The other tree-based model employed for ISPIP involved gradient boosting. Like RF, gradient boosting constructs an ensemble of decision trees to generate an interface probability score. However, unlike RF, each successive tree produced by the gradient boosted algorithm “learns” from the previous trees in the forest by addition of a loss function and regularization parameter. Specifically, Histogram-based Gradient Boosting (XGBoost) was used to improve the speed and accuracy of the Decision Tree based regressor. A five-fold CV procedure was used to determine the optimal loss-function by maximizing the average F-score. The optimized parameters (Additional file 2: Table S2) were used to generate the interface probabilities for every residue for proteins in the test set as was done with the other models.

Single-threshold evaluation of interface classifiers

The ISPIP method using regression, RF, and XGBOOST models generates interface likelihood scores (p), between 0 and 1 for every residue of the proteins in the test set. To implement ISPIP as a classification model, each residue needs to be designated as interfacial (positive class) or non-interfacial (negative class). This can be based on a threshold value (pthr) such that residues with p > pthr can be classified as interface residues. Another approach would be to choose a set number, N, of top-ranking residues (based on the p value) for every protein in the test set. This approach chooses a single threshold value, N, for each query protein. Zhang et al. [1] proposed a dynamic cutoff to determine N for each query protein according to the following equation:

$$N = 6.1\;R^{{0.3}}$$
(3)

where R referred to the number of the protein’s surface-exposed residues. Using this threshold value, the elements of the Confusion matrix, True Positive (TP), True Negative (TN), False Positive (FP) and False Negative (FN) can be determined. The binary classifier evaluation metrics used in this work are shown in Table 5. We used the nonparametric Kolmogorov–Smirnov (KS) single sample test to determine if the F-scores were normally distributed. For non-normal distributions, we used the two sample KS test to determine if the null hypothesis, that the distributions from the individual classifiers and the integrated method are the same, is valid.
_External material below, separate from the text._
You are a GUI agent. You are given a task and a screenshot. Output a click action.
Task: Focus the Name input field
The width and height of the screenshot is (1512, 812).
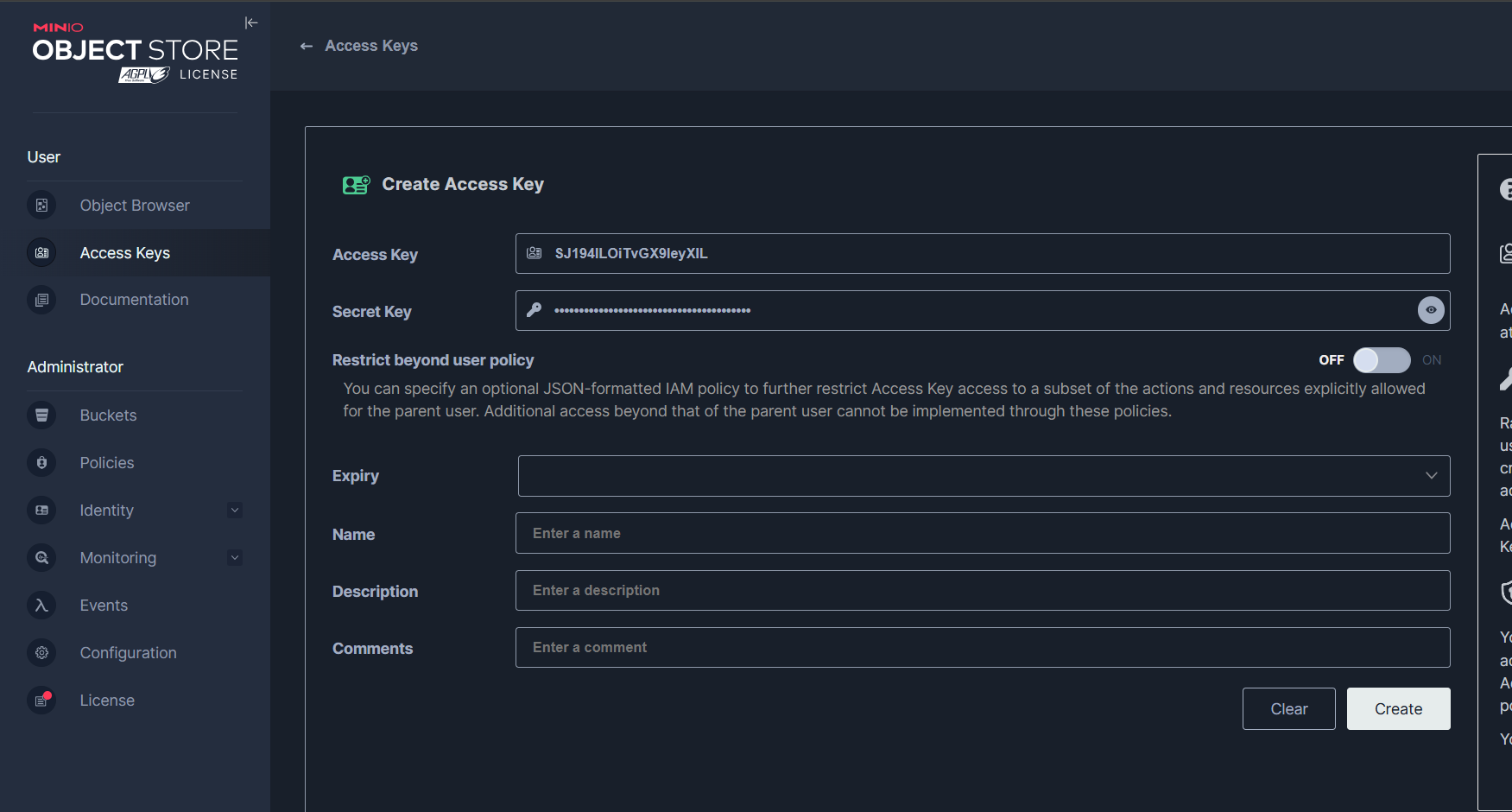tap(983, 534)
Table 5 Binary classifier evaluation metrics

Threshold free evaluation metrics—AUC under ROC and PR curves

Receiver Operator Characteristic (ROC) curves were generated using python’s scikit package [49] by plotting the true positive rate (TPR) vs the false positive rate (FPR) for different threshold values of p, ranging from 0 to 1. Precision-recall (PR) curves were generated with the same package by plotting the precision vs recall for different threshold values of p, ranging from 0 to 1. The area under the curve (AUC-ROC and AUC-PR) was calculated using the trapezoidal method.

We assessed the statistical significance of the differences in AUC-ROC for the different methods using the STAR software [35] uses the chi-squared distribution to test the null hypothesis that there is no difference between the AUC-ROC curves originating from the different methods. The difference between any two methods is assessed at a significance level of 0.05.